Mao’s achievements ‘outweigh’ mistakes: poll

Chinese poll on late Communist leader suggests most view him favourably, though young and more educated less likely to.

Mao's legacy remains mixed in China, where he is revered for the 1949 founding of the People's Republic [AP]

More than 85 percent of respondents in a Chinese state media survey said that the achievements of former Communist dictator Mao Zedong outweigh his mistakes, as the country prepares to mark 120 years since his birth.

Mao’s legacy remains mixed in China, where he is revered for the 1949 founding of the People’s Republic. 

He is blamed for the deaths of tens of millions due to famine following his Great Leap Forward, a campaign to transform the society from a rural one to a socialist industrial one, and the decade of chaos known as the Cultural Revolution, a movement to revitalise the principle revolutionary values of the Communist Party in mid-1960s.

The survey was conducted on Monday and Tuesday by the Global Times newspaper, which is close to the ruling party. The results suggest that respondents held a favourable view of Mao.

Asked, “Do you agree that Mao Zedong’s achievements outweigh his mistakes?”, 78.3 percent of respondents in the survey said they agreed and 6.8 percent strongly agreed while only 11.7 percent disagreed. About three percent said they did not have an answer.
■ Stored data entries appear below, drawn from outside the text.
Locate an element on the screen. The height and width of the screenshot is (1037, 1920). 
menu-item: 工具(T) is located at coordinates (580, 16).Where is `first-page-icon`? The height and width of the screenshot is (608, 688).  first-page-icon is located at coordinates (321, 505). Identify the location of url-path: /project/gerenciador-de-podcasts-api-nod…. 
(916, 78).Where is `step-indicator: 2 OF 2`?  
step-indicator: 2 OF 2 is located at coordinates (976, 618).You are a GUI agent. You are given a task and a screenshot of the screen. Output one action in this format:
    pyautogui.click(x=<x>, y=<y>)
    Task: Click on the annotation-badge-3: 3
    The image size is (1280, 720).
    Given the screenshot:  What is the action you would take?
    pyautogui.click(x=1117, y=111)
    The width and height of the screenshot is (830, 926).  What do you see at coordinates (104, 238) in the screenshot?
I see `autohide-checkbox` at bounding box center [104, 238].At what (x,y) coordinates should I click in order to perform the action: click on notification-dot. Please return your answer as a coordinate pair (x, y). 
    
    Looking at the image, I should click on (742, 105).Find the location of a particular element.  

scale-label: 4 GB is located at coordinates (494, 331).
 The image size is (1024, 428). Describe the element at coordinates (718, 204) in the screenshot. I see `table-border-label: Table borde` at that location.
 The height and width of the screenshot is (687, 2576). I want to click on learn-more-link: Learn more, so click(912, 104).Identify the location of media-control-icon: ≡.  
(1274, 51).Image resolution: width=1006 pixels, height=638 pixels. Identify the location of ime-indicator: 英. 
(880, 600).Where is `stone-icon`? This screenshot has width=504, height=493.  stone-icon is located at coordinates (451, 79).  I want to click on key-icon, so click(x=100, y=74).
Nearly 90 percent of those surveyed said that Mao’s “greatest merit” was “founding an independent nation through revolution”.

China’s ruling Communist Party heavily censors accounts of Mao’s 27-year-long rule, and there has never been a full historical reckoning of his actions in the country.

Younger and better-educated Chinese were more likely to be critical of Mao, the Global Times said, while older respondents and those with a high school or vocational school education were more likely to revere him.

One potential reason for the Mao nostalgia among older and less-well-educated respondents could be China’s widening wealth gap, the newspaper suggested.

“Fairness being the second most popular of Mao’s merits makes sense as it is part of the reason that people miss the Mao era, because the wealth gap was not as big as now,” Zhao Zhikui, a researcher at the Chinese Academy of Social Sciences, told the Global Times.

The newspaper surveyed 1,045 respondents over 18 years of age by telephone and online in Beijing, Shanghai, Guangzhou, Chengdu, Xi’an, Changsha and Shenyang.

Since his death in 1976, the Chinese Communist Party’s official line on the issue has been that he was “70 percent right and 30 percent wrong”.